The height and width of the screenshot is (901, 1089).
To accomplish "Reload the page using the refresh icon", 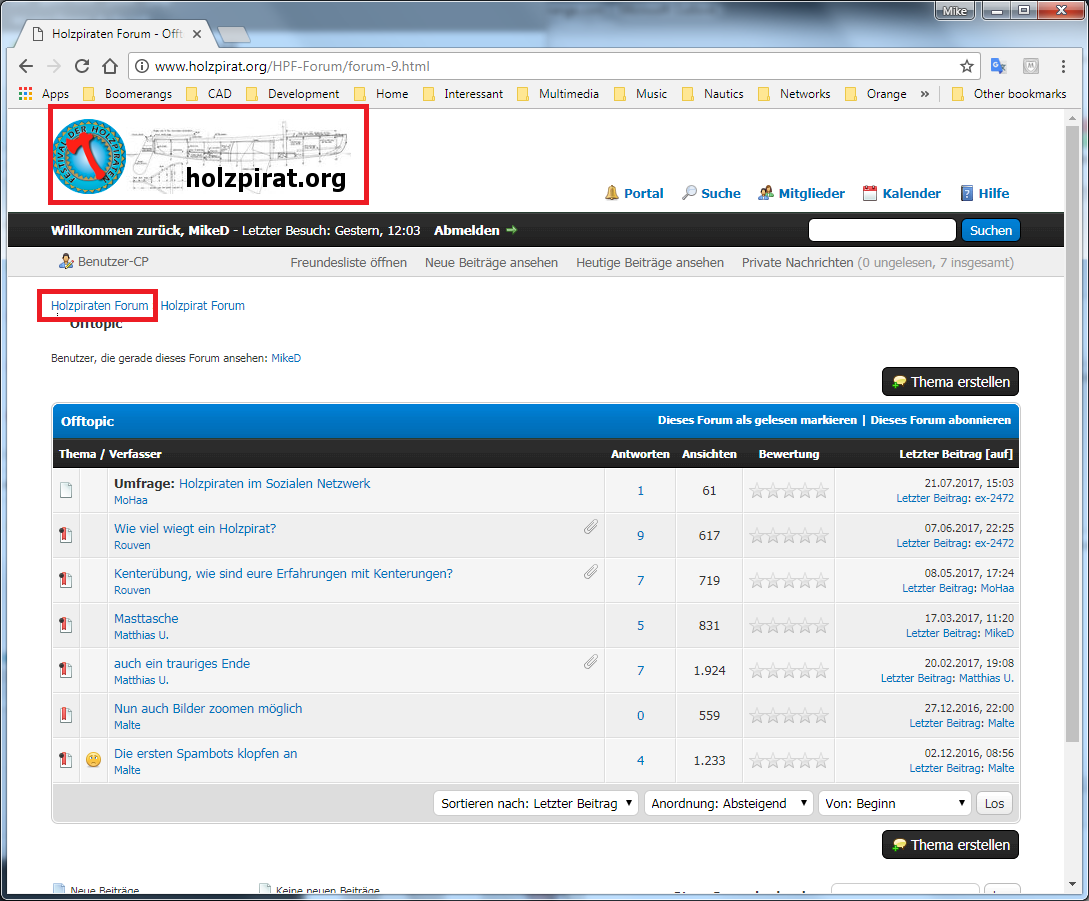I will click(83, 66).
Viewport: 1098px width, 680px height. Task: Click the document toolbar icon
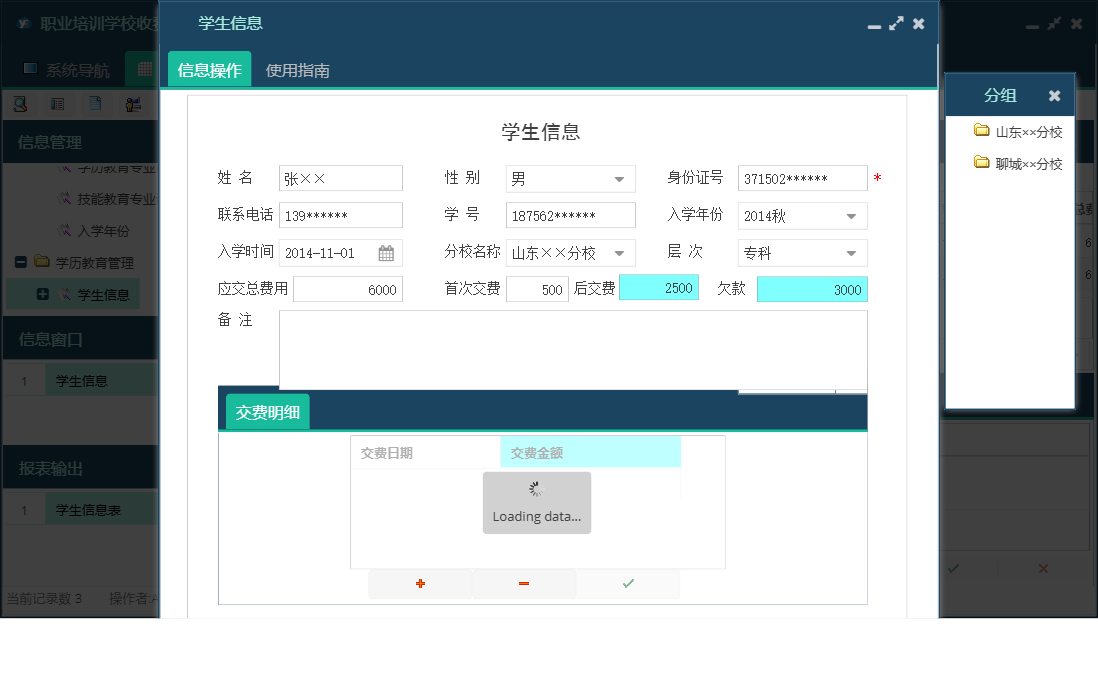tap(95, 104)
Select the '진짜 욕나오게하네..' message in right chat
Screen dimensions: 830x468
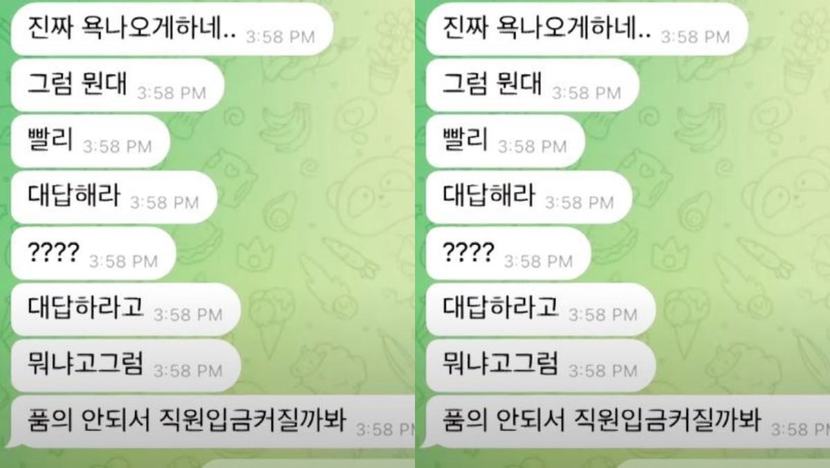coord(587,29)
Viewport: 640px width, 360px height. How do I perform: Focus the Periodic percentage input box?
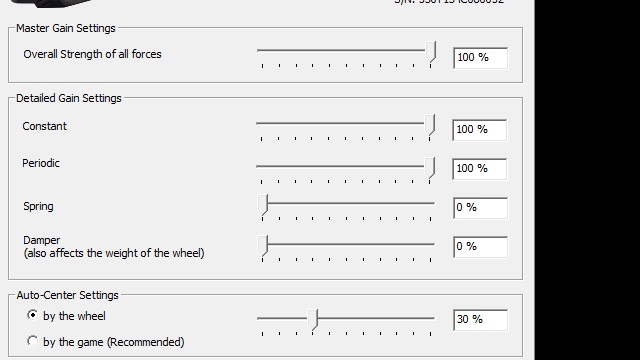tap(480, 169)
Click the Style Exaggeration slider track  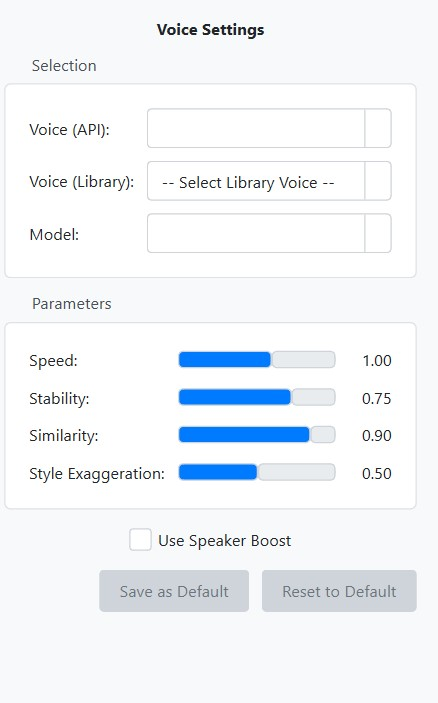point(257,472)
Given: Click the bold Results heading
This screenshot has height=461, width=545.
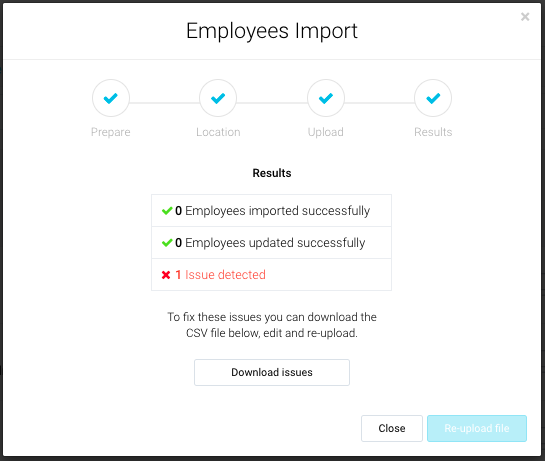Looking at the screenshot, I should (x=272, y=173).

### [PROBLEM]
Take the line with "Given: Click the bold Results heading" and each line after it through the end of the material above, and reproduce them exactly, without the pictures.

### [REPLY]
Given: Click the bold Results heading
This screenshot has height=461, width=545.
Looking at the screenshot, I should (x=272, y=173).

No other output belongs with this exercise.